Tout semblait dormir dans le château d'Arguel. La lune éclairait ses tourelles; les girouettes criaient au vent, et l'archer, appuyé sur sa hallebarde, était immobile comme une statue de marbre à l'angle du préau. Il regardait, à travers la brume, les forêts qui s'agitaient à ses pieds et, dans les profondeurs du val, le Doubs dont le murmure s'élevait à peine jusqu'à lui.

Tout semblait dormir dans le manoir.

Cependant une lumière veillait encore à la tourelle de l'orient, et Blanche d'Arguel ne dormait pas.

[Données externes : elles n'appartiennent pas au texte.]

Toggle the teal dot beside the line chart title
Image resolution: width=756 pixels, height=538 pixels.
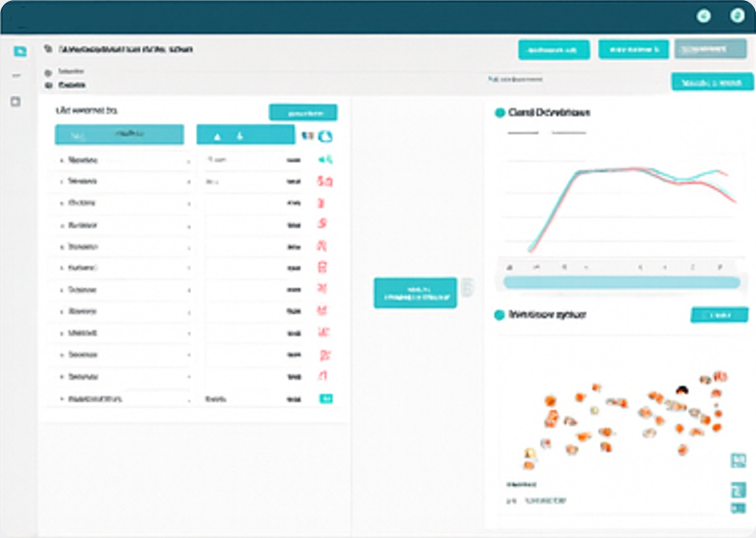click(x=499, y=113)
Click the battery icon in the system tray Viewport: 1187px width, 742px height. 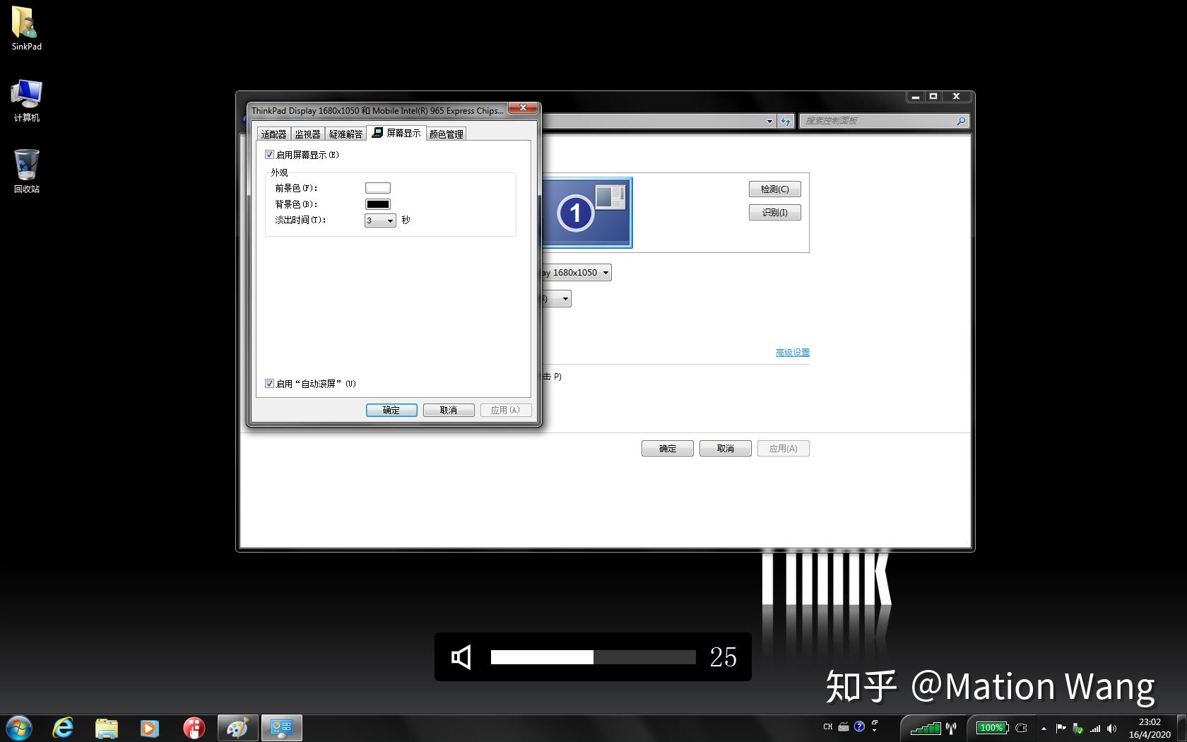coord(991,727)
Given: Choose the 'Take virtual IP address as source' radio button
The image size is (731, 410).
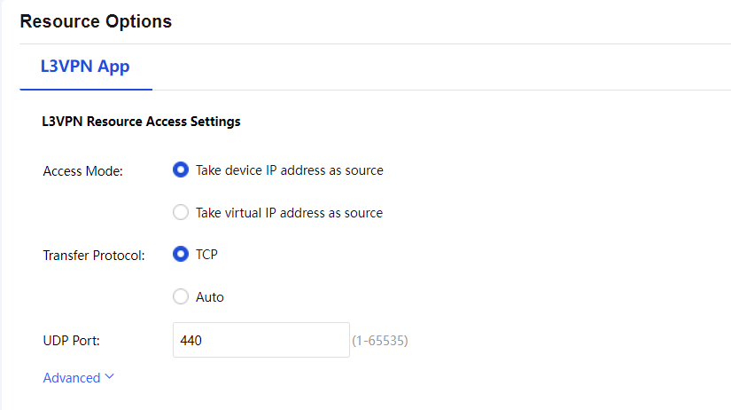Looking at the screenshot, I should click(x=181, y=213).
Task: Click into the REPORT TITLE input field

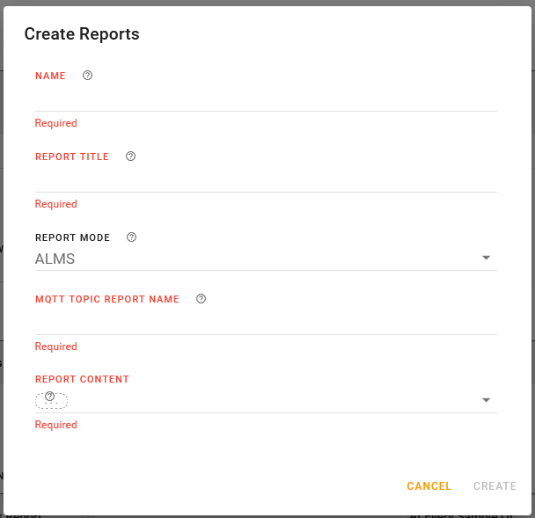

Blanche était seule dans la tourelle. Elle reposait sur sa couche à dais et à tenture verte. Une lampe, fixée à la voûte par une chaîne de cuivre, brûlait dans la chambre gothique et éclairait à demi les tapisseries qui couvraient la muraille. Un théorbe de ménestrel reposait auprès d'une grande corbeille de fleurs, cueillies pour le jour des fiançailles et qui devaient parer Blanche le lendemain.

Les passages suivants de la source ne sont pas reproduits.